[Dataset extract — start]

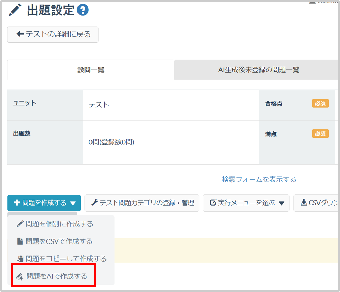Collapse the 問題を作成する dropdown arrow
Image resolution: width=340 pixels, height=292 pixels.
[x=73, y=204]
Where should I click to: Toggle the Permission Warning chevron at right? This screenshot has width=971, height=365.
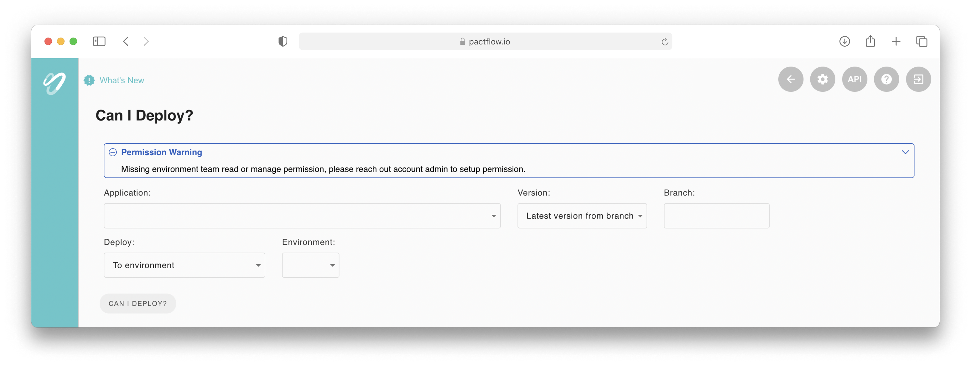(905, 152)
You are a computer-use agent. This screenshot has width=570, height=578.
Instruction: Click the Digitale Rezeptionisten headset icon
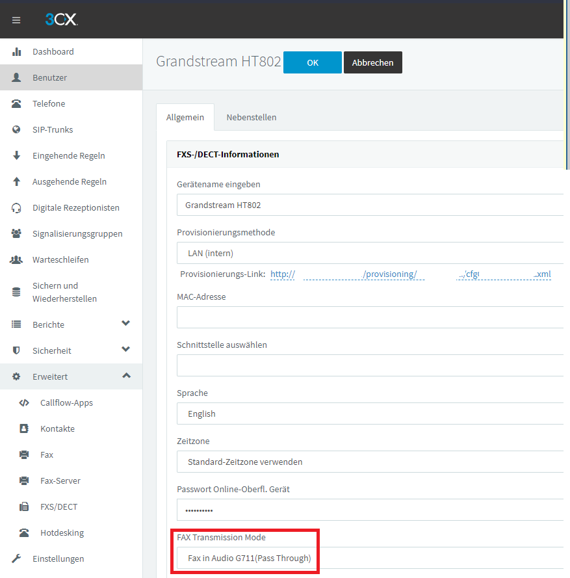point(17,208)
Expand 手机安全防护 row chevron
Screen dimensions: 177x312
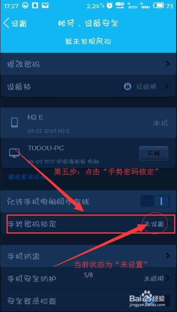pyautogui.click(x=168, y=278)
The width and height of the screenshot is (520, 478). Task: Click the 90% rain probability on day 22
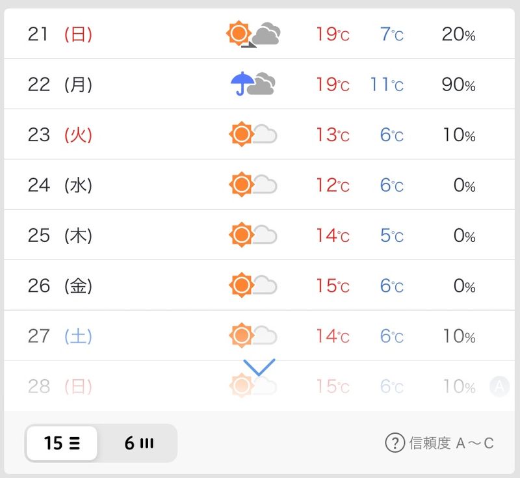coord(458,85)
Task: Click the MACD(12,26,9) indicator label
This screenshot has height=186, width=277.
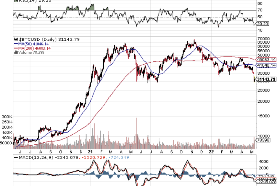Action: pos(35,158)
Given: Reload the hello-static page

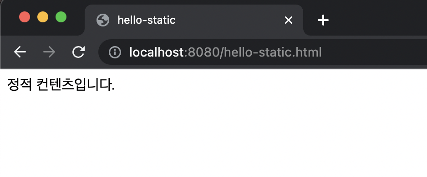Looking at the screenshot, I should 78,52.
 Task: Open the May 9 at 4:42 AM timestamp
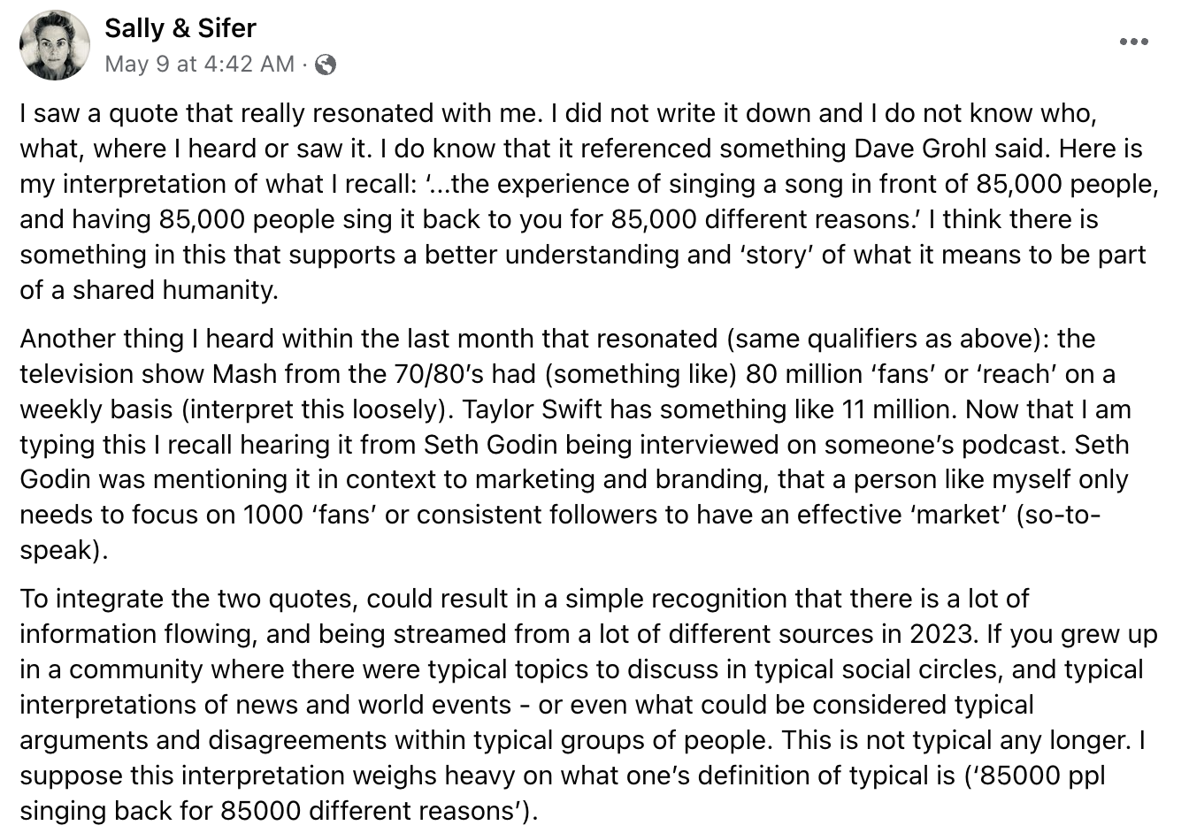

[Dataset extract — finish]

- **What you need to do**: Set down only the lines from the one with "Given: Reload the hello-static page" through the end of the entries, exactly as they appear, leaving out each picture.

- **Result**:
Given: Reload the hello-static page

Looking at the screenshot, I should 78,52.
 Task: Open the May 9 at 4:42 AM timestamp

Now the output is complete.